---------- Listed entries ----------

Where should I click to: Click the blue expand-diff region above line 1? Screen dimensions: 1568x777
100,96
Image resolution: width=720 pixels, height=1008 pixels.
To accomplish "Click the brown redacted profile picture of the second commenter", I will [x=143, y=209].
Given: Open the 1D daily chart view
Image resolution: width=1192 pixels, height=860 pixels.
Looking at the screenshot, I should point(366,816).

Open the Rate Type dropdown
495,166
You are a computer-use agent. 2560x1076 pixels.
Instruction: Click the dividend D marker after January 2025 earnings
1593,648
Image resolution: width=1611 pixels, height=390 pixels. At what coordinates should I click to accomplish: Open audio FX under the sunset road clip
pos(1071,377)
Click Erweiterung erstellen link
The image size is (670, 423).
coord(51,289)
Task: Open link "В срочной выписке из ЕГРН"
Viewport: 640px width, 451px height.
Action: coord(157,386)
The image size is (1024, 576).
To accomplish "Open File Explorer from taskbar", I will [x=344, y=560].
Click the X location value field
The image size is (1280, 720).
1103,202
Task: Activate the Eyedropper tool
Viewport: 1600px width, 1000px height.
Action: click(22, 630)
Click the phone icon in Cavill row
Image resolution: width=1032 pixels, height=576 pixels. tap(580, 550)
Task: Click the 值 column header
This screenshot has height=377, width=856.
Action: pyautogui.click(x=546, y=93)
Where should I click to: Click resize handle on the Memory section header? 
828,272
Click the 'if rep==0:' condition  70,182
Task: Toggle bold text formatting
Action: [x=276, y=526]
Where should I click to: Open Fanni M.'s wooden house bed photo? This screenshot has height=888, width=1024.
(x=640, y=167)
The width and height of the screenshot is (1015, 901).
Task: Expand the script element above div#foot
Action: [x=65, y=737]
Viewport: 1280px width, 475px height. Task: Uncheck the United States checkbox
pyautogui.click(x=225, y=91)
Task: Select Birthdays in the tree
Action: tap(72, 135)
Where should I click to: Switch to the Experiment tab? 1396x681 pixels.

----------

How to complete this task: If a line falls between the first line of the records and the line containing "Task: Open link", inclusive, repeat it exactly; leave out all others.

Response to this exercise:
Where should I click to: Click the blue expand-diff region above line 1? Screen dimensions: 1568x777
100,96
Image resolution: width=720 pixels, height=1008 pixels.
To accomplish "Click the brown redacted profile picture of the second commenter", I will [x=143, y=209].
Given: Open the 1D daily chart view
Image resolution: width=1192 pixels, height=860 pixels.
Looking at the screenshot, I should point(366,816).

Open the Rate Type dropdown
495,166
You are a computer-use agent. 2560x1076 pixels.
Instruction: Click the dividend D marker after January 2025 earnings
1593,648
Image resolution: width=1611 pixels, height=390 pixels. At what coordinates should I click to accomplish: Open audio FX under the sunset road clip
pos(1071,377)
Click Erweiterung erstellen link
The image size is (670, 423).
coord(51,289)
Task: Open link "В срочной выписке из ЕГРН"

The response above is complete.